══ Records supplied
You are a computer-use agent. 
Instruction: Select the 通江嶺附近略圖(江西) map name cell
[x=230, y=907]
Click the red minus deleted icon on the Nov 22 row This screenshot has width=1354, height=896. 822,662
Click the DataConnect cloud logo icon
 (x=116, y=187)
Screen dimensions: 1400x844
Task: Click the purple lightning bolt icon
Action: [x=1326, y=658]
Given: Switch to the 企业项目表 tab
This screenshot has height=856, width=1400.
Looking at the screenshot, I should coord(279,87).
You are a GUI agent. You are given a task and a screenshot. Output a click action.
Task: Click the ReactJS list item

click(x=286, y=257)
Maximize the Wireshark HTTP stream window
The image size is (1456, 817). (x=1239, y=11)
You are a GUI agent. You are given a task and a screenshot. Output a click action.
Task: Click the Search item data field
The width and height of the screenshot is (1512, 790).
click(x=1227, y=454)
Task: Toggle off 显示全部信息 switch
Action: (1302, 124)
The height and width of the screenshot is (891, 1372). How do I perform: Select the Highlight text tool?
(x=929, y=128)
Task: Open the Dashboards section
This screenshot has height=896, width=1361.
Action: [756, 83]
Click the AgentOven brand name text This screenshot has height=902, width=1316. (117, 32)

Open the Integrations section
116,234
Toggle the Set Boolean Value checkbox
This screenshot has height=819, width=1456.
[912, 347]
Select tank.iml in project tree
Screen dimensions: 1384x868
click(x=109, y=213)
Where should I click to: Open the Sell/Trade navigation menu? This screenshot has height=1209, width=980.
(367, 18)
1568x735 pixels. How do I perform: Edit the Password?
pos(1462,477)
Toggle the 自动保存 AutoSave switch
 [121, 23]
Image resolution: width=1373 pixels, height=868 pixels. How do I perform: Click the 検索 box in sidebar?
════
[Exercise brief]:
Copy the lines above exactly. Start with the line containing "Click the red", end with the line containing "Toggle the Set Boolean Value checkbox", and include both.

[Solution to the problem]:
Click the red minus deleted icon on the Nov 22 row This screenshot has width=1354, height=896. 822,662
Click the DataConnect cloud logo icon
 (x=116, y=187)
Screen dimensions: 1400x844
Task: Click the purple lightning bolt icon
Action: [x=1326, y=658]
Given: Switch to the 企业项目表 tab
This screenshot has height=856, width=1400.
Looking at the screenshot, I should coord(279,87).
You are a GUI agent. You are given a task and a screenshot. Output a click action.
Task: Click the ReactJS list item

click(x=286, y=257)
Maximize the Wireshark HTTP stream window
The image size is (1456, 817). (x=1239, y=11)
You are a GUI agent. You are given a task and a screenshot. Output a click action.
Task: Click the Search item data field
The width and height of the screenshot is (1512, 790).
click(x=1227, y=454)
Task: Toggle off 显示全部信息 switch
Action: (1302, 124)
The height and width of the screenshot is (891, 1372). How do I perform: Select the Highlight text tool?
(x=929, y=128)
Task: Open the Dashboards section
This screenshot has height=896, width=1361.
Action: [756, 83]
Click the AgentOven brand name text This screenshot has height=902, width=1316. (117, 32)

Open the Integrations section
116,234
Toggle the Set Boolean Value checkbox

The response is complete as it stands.